CHILDREN are being offered more illegal tobacco than three years ago.
A new push to stop the children of Trafford from smoking attempts to tackle “under the counter” sales of illegal tobacco in stores and encourages residents to report any suspicious items.
Trafford Council teams want to get the products off the streets because more 14 to 15-year-old smokers say they were offered illegal tobacco by strangers in 2021 than in 2018.
The risks to which children are exposed, in addition to the health problems associated with smoking itself, are of concern to the council.
New figures show that while fewer adult smokers now buy illegal tobacco (20% in 2018 vs. 16% in 2021), more 14-15 year old smokers say they have been offered illegal tobacco (up from 10% in 2021). 2018 to 25% in 2021).
The figures come from a new survey by the Greater Manchester Health and Social Care Partnership which tracked the size and scale of the illegal tobacco market after the introduction of its Making Smoking History strategy in 2018.
The latest data from the Greater Manchester Illicit Tobacco Survey coincides with the Keep It Out campaign in Greater Manchester in collaboration with local authority business standards and enforcement partners including police, border forces and law enforcement agencies. customs.
The Keep It Out campaign aims to reduce the supply of and demand for illegal tobacco, highlight the true cost of these “cheap” products and encourage people to report any sales they encounter.
Illegal tobacco is linked to organized crime, drugs, trafficking and the exploitation of vulnerable people. It also allows underage children to start smoking.
Smoking kills one in two people who do.
Between April 2020 and March 2021, there were ten reports of illegal tobacco sales in Trafford, resulting in raids, shops being ordered to close and huge fines for businesses.
Over 8,000 illegal cigarettes were seized by trade standards officers across the borough during the same period.
The illicit tobacco market has shrunk considerably over the past decade.
Government data shows that the estimated number of illegal cigarettes consumed has halved, from 5 billion in 2010 to 2.5 billion in 2019.
But illegal tobacco remains a problem with its potential to make children and young people addicted and potentially connect them with a wider criminal world.
Cllr Jane Slater, Executive Member of the Trafford Health Council, said: “We are committed to eliminating illegal tobacco in Trafford, but we need the public’s help to identify criminals endangering the health of our people. communities.
“People might think that illegal tobacco is a victimless crime, but buying it means funding the organized crime groups who bring it into the country and who are also linked to drug and human trafficking. These people benefit from the continued dependence of smokers and allow children to start smoking.
“The information provided by residents and businesses allows our business standards team working with local police to investigate and take enforcement action against those who sell illegal tobacco, so we encourage people to use the information.” Keep it Out contact to report it to us confidentially. ”

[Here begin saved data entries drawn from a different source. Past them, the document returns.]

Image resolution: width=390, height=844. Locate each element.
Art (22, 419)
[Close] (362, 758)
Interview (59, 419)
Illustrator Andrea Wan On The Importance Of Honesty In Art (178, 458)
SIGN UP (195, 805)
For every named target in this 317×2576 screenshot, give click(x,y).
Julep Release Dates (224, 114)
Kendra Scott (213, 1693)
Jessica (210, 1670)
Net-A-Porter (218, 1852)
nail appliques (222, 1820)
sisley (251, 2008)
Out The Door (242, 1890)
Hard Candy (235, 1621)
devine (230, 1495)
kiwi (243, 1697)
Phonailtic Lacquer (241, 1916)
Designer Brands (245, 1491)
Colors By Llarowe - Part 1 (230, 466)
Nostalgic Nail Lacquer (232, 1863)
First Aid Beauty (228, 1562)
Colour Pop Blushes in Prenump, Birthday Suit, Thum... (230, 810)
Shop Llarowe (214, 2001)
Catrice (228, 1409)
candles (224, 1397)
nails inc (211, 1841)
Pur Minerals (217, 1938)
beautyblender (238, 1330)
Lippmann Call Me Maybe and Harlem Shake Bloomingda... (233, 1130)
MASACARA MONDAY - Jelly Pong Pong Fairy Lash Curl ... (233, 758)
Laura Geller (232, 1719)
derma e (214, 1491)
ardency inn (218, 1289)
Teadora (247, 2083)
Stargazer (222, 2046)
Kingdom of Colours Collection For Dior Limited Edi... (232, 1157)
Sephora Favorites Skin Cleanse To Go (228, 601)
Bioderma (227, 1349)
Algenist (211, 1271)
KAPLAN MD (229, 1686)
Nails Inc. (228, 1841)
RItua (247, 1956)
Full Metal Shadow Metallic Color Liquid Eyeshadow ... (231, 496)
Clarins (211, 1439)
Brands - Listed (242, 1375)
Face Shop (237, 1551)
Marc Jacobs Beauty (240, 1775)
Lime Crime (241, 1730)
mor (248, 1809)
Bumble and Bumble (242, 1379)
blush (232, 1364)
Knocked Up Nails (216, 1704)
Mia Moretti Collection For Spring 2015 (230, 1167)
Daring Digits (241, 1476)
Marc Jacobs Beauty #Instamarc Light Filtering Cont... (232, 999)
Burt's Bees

Andrea Crossfield, responsible for the history of smoking at the Greater Manchester Health and Social Services Partnership, said: “The crackdown on illegal tobacco is part of Greater Manchester’s broader efforts to reduce smoking rates and write l history of smoking for future generations. While it is encouraging to see fewer adults trying and purchasing illegal tobacco, it is disturbing to see so many young people being offered it.
“All tobacco kills, but the people who sell illegal tobacco sell it to children, making them addictive to death, and cheaper prices undermine smokers’ attempts to quit. Whether legal or illegal, all tobacco contains a toxic cocktail of chemicals that will kill one in two smokers in the long run.
“However, it’s not just about the impact on our health, the illegal tobacco market is fueled by organized crime groups and that’s why we are also raising awareness of the damage it is causing to our neighborhoods and encouraging them. people to report illegal sales to keep our children safe and smoke free.
You can anonymously report the sale of illegal tobacco to Crimestoppers by calling 0800 555 111 or visiting keep-it-out.co.uk.